Thanks Newt for the quick reply and for the very informative link.


----------



## Wandering JJ

It is also common in the Canaries, where a syllable final 's' is pronounced as a slight aspiration. I used to think people were ordering_ tabaco_ to spice up their zumo de tomate: it was, of course,_ tabasco._


----------



## Circunflejo

akhooha said:


> is it found in other dialects as well?



It can also be found in Andalucía.


----------



## Wandering JJ

… and several South American countries.


----------



## jmx

Circunflejo said:


> It can also be found in some areas of Andalucía.


In *some* areas? Nowadays it can be found all over Spain!


----------



## Circunflejo

jmx said:


> In *some* areas?



Yes, you are right. It's widespread in Andalucía. I'll edit my previous post now.



jmx said:


> Nowadays it can be found all over Spain!

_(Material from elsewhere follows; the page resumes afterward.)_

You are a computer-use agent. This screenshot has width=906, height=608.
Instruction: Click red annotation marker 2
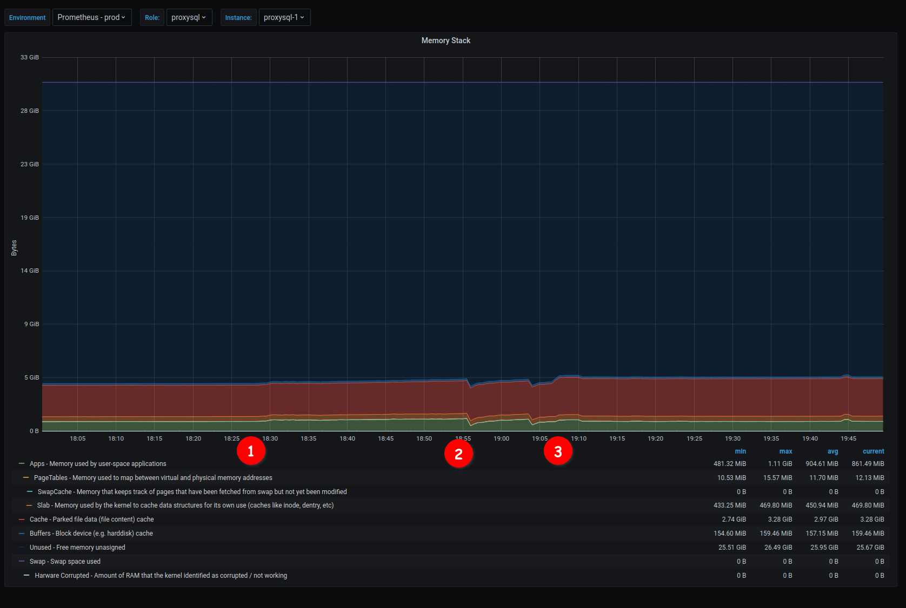click(x=458, y=454)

My hearing habilities aren't great so maybe I didn't notice it but I'd say I don't hear it here in Castile. Anyway, definitely I'm not part of the people that speaks that way.


----------



## Penyafort

No, it's not found all over Spain in intervocalic contexts, only in southern regions and the Canary Islands. Unless by "all over Spain" we mean Southerners or Hispanic Americans living in the North.

There is one s > h, though, that is certainly spreading among some Central/Northerners, from what I can perceive. It's the s before k (_a*sc*o_, _má*s qu*e_, _lo*s c*oches_...) in fast careless speech.


----------



## duvija

Penyafort said:


> No, it's not found all over Spain in intervocalic contexts, only in southern regions and the Canary Islands. Unless by "all over Spain" we mean Southerners or Hispanic Americans living in the North.
> 
> There is one s > h, though, that is certainly spreading among some Central/Northerners, from what I can perceive. It's the s before k (_a*sc*o_, _má*s qu*e_, _lo*s c*oches_...) in fast careless speech.

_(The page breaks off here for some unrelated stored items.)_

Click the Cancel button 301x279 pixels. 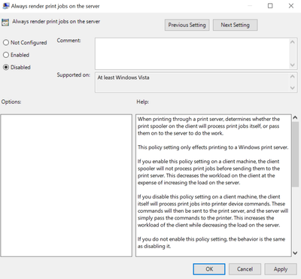click(245, 269)

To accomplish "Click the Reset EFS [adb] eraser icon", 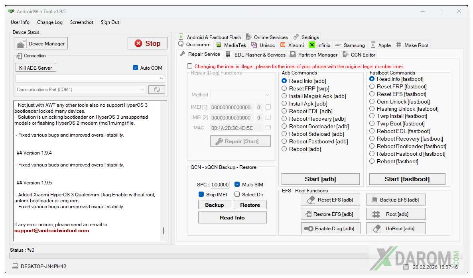I will coord(310,200).
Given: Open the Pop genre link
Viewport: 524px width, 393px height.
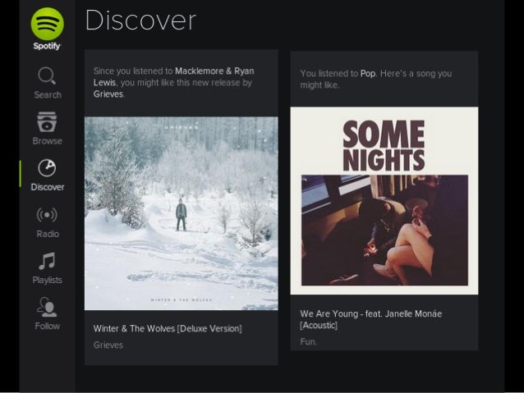Looking at the screenshot, I should [368, 74].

Not really an . Before k/g it's an [x]. Or in Spanish, a 'j' (ajko, mojka), (ej gato)
The [x] is the symbol in the IPA.


----------



## Amapolas

Penyafort said:


> It's the s before k (_a*sc*o_, _má*s qu*e_, _lo*s c*oches_...) in fast careless speech.


¡Esto es oro, muchas gracias! Estaba segura de haberlo oído por la tele, y creía que a lo mejor eran actores nacidos por acá y emigrados. Pero como me parece que estoy perdiendo la agudeza auditiva, dudaba.


----------



## Penyafort

duvija said:


> Not really an . Before k/g it's an [x]. Or in Spanish, a 'j' (ajko, mojka), (ej gato)
> The [x] is the symbol in the IPA.



Hmm, I don't agree. It depends on the speaker and may vary from a soft aspiration to a [x] sound indeed. But I personally associate the [x] one with a dialectal trait of speakers from some areas, while the relaxation is a more widespread phenomenon.



Amapolas said:


> ¡Esto es oro, muchas gracias! Estaba segura de haberlo oído por la tele, y creía que a lo mejor eran actores nacidos por acá y emigrados. Pero como me parece que estoy perdiendo la agudeza auditiva, dudaba.


----------



## Doraemon-

It depends on the dialect.
In some dialects the final -s is not pronounced or softened to -h, even before a vowel. This happens in some caribbean countries, Canary Islands and Andalusia (má alto, o máh alto).
In other dialects -sk- is pronounced -jk- (sound /x/ in IPA; "¡qué ajco, un mojca! Ej que no las aguanto, oye"). This is typical from the Spanish region of La Mancha, for exemple.
These are two different phenomena.


----------



## jmx

Penyafort said:


> No, it's not found all over Spain in intervocalic contexts, only in southern regions and the Canary Islands. Unless by "all over Spain" we mean Southerners or Hispanic Americans living in the North.
> 
> There is one s > h, though, that is certainly spreading among some Central/Northerners, from what I can perceive. It's the s before k (_a*sc*o_, _má*s qu*e_, _lo*s c*oches_...) in fast careless speech.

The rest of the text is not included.